But the social system thus firmly rooted in the soil of Ireland – and accepted as righteous by the ruling class irrespective of religion – was a greater enemy to the prosperity and happiness of the people than any legislation religious bigotry could devise. Modern Irish politicians, inspired either by a blissful unconsciousness of the facts of history, or else sublimely indifferent to its teachings, are in the habit of tracing the misery of Ireland to the Legislative Union as its source, but the slightest possible acquaintance with ante-Union literature will reveal a record of famine, oppression, and injustice, due to economic causes, unsurpassed at any other stage of modern Irish history. Thus Dean Swift, writing in 1729, in that masterpiece of sarcasm entitled A Modest Proposal for Preventing the Children of the Poor People in Ireland from becoming a Burden on their Parents or Country, and for making them Beneficial to the Public, was so moved by the spectacle of poverty and wretchedness that, although having no love for the people, for whom, indeed, he had no better name than "the savage old Irish", he produced the most vehement and bitter indictment of the society of his day, and the most striking picture of hopeless despair, that literature has yet revealed. Here is in effect his Proposal:

“It is a melancholy object to those who walk through this great town, or travel in the country, when they see the streets, the roads, and cabin doors crowded with beggars of the female sex, followed by three, four, or six children all in rags, and importuning every passenger for an alms ... I, do, therefore, offer it to public consideration that of the hundred and twenty thousand children already computed, twenty thousand may be reserved for breed ... that the remaining hundred thousand may at a year old be offered in sale to the persons of quality and fortune through the kingdom, always advising the mother to let them suck plentifully in the last month so as to render them plump and fat for a good table.

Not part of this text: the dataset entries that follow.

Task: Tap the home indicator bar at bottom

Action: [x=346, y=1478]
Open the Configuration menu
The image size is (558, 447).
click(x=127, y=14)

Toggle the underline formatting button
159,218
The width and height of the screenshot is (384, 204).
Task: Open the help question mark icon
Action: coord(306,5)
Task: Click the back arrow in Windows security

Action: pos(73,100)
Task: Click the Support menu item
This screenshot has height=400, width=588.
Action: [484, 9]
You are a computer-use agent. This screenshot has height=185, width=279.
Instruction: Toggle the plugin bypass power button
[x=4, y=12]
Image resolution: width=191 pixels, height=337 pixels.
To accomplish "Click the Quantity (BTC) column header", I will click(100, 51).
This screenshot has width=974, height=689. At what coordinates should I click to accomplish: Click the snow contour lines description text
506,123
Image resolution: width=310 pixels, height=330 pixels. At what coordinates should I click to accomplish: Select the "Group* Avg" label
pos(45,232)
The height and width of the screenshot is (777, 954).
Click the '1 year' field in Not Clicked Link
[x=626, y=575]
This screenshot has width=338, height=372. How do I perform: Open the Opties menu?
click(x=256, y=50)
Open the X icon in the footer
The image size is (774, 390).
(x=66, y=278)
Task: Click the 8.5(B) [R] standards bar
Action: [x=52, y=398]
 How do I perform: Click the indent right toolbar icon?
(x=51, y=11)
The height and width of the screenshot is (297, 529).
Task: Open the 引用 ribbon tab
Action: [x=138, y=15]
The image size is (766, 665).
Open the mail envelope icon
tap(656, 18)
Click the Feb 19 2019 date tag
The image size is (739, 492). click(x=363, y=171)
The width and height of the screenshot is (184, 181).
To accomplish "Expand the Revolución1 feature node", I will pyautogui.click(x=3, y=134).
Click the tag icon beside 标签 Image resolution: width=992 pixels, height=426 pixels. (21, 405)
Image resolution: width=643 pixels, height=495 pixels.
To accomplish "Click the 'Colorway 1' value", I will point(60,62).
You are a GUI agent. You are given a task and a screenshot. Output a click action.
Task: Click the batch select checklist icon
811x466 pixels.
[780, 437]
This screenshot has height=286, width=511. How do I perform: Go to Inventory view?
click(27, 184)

A child will make two dishes at an entertainment for friends, and when the family dines alone the fore or hind quarters will make a reasonable dish, and seasoned with a little pepper or salt, will be very good boiled on the fourth day, especially in winter ... I have already computed the charge of nursing a beggar’s child (in which list I reckon all cottagers, labourers, and four-fifths of the farmers), to be about two shillings per annum, rags included; and I believe no gentleman would refuse to give ten shillings for the carcase of a good, fat child, which, as I have said, will make four dishes of excellent, nutritious meat.”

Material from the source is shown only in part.